始まりは突然すぎる④
[TS拠点壊滅。よって爽チーム勝利!]
「チ!もう破壊されたか!?」
「勝ったの?」
「武田さんがやったのよ!よっしゃー!」
大歓声が僕達を包んだ。客席を見れば、多くのお客さんが興奮した姿で歓喜の声と拍手を送っていた。
「すごい…」
僕は思わずそう呟いていた。
「お疲れ様。新井君があそこで止めてなかったらギリギリで負けてたわ。本当にありがとう!」
川崎さんの声に照れてしまう。
「いえ、僕は何も」
武田さん達は一通り会場の人達に手を振り声援に応えた。
瞬間、広大なフィールドが消え、さっきの控えテントに転送される5人。
変身を解いた5人。武田さんがお疲れ様。と労いの言葉をかけてくれた。
「手伝ってくれてありがとうな。おかげで助かったよ」
本田さんが僕に声をかける。
「はい。あの、お疲れ様でした」
照れながらそう言葉を返した。それを聞いていた武田さんはニコッと笑顔を見せていた
「どうだった?」
帰り道、陽は西に傾き、空も夕焼けの姿を見せ始めていた。田んぼ道が続く中、自転車を漕ぎながらさっきまでの事を思い返していた僕に中村と北川が感想を聞いてくる。
「よく分からないまま終わったけど、とにかく緊張した〜でも楽しかったよ」
あっという間の時間だった気がして、バトル中の事はあんまり覚えていない。でも緊張した事と、終わった後のステージから見たお客さんの歓声はしっかりとこの目と耳に焼き付いていた。
「俺達やっていけそう?」
中村の質問に僕は頭を傾げる。
「ん〜多分。楽しかったから。やっていけそうな気がする」
「そうか〜」
僕の答えになるほど〜と言った表情を見せる。
「外から見ていてどうだった?」
僕が戦っている間、中村と北川は外からステージを見ていた。僕やこのバトルがどう見えていたのか、非常に興味があった。

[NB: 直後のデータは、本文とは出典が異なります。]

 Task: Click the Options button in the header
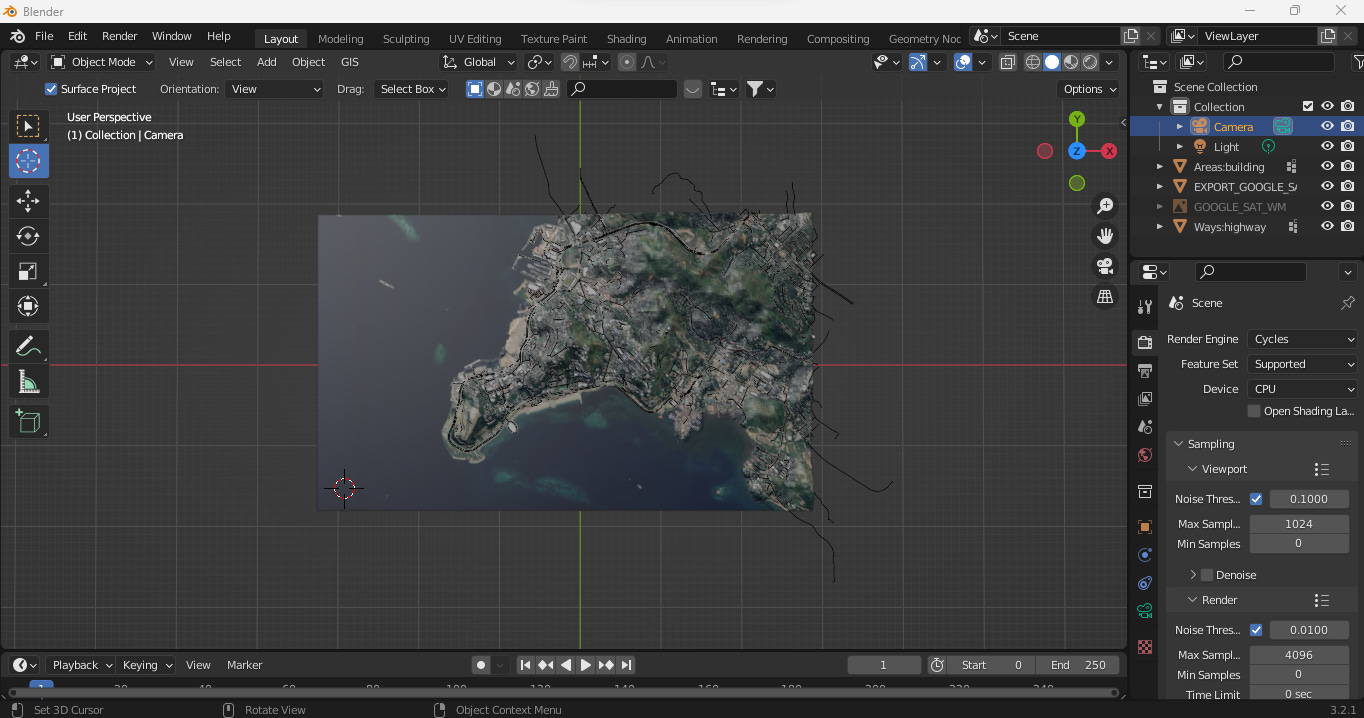(1088, 89)
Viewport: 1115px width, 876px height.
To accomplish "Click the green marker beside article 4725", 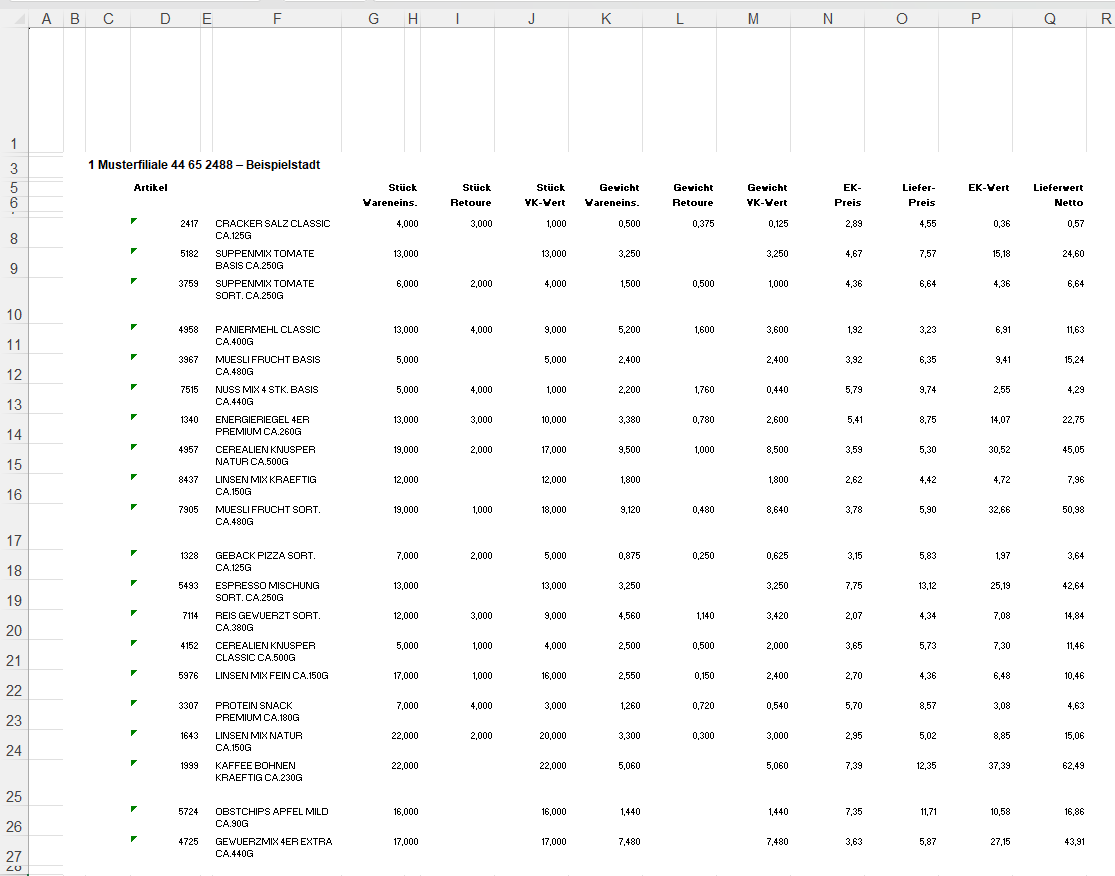I will [134, 839].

「武田さんすごかった。蒼太が戦っている時、一人で敵の拠点に攻撃しかけてたんだけど、相手3人がかりやったんよ」
「3人?こっちに3人いたから、あと2人じゃないっけ?」
中村の言葉に疑問を投げかける。
「サブ枠があるやん?よく分からんけど、向こうがサブも参戦してきて武田さんと3対1やったんよ」
なるほどサブメンバーが向こうにはいたのか。システム的に誰かと交代じゃないみたいで追加参戦が出来るみたいだ。そこら辺の説明はまた会社行った時に教えてもらうか。
「武田さん、3人を蹴散らして拠点破壊したんよ。早かった〜」
北川があの戦いを思い出すように空を見上げながら語る。
敵3人相手に一人で蹴散らして拠点を破壊するなんて…確かに凄い。その姿を見たかった。
「お客さんの声がすごかった。あんなに人気があるんだな〜って思ったよ。俺、初めて見た」
呟くように喋る中村。僕はバトルに夢中でよく分からなかったけど、きっと戦ってる間応援してくれてたんだろうな。
「凄いバイトだねこれ」
「誰だよ最初着ぐるみなんて言った奴は。全然違うじゃん」
3人は笑いながら自転車を漕いだ。